» **Requirement**
Copy everything in the material below from the line containing "The image size" down to the line containing "[x=291, y=585]", both lines included, keeping the requests and shifting every answer coordinate by -89. Leave the pictures out.

» **Record excerpts**
--- --- ---

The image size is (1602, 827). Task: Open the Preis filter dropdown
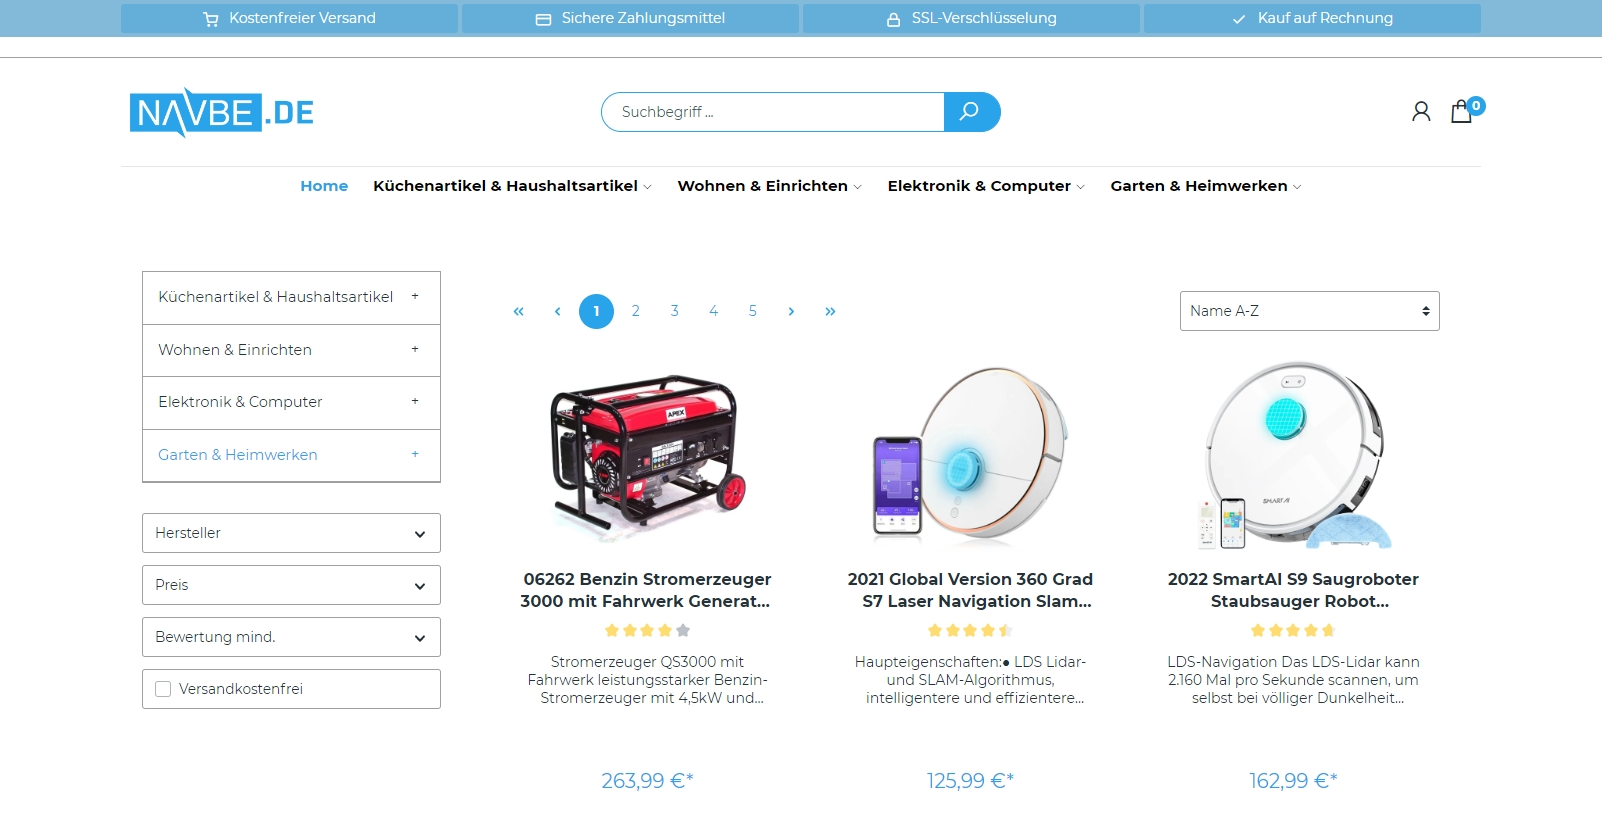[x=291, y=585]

--- --- ---

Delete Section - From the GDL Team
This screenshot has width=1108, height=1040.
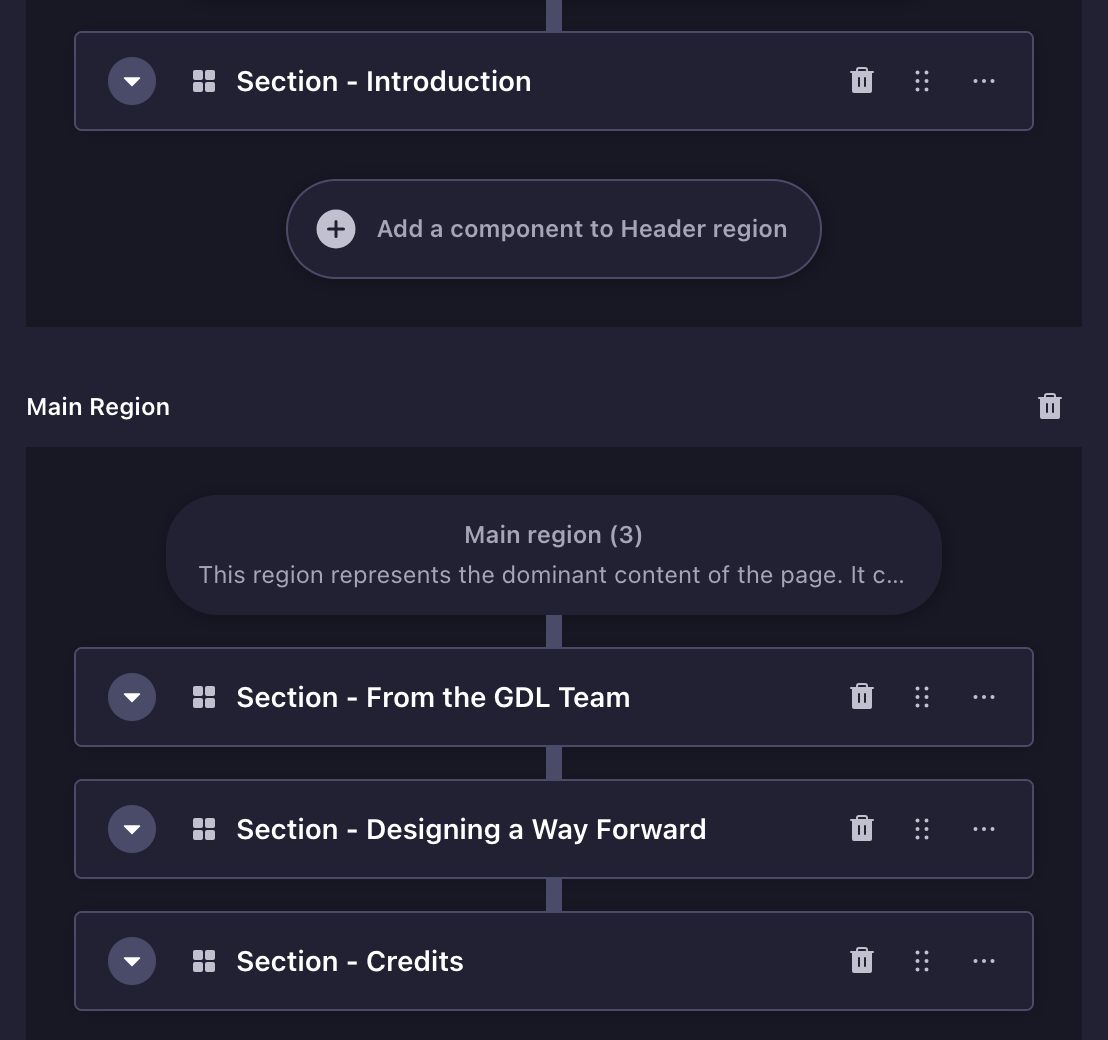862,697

--- --- ---

» **Result for this exercise**
The image size is (1602, 827). Task: Open the Preis filter dropdown
[x=202, y=496]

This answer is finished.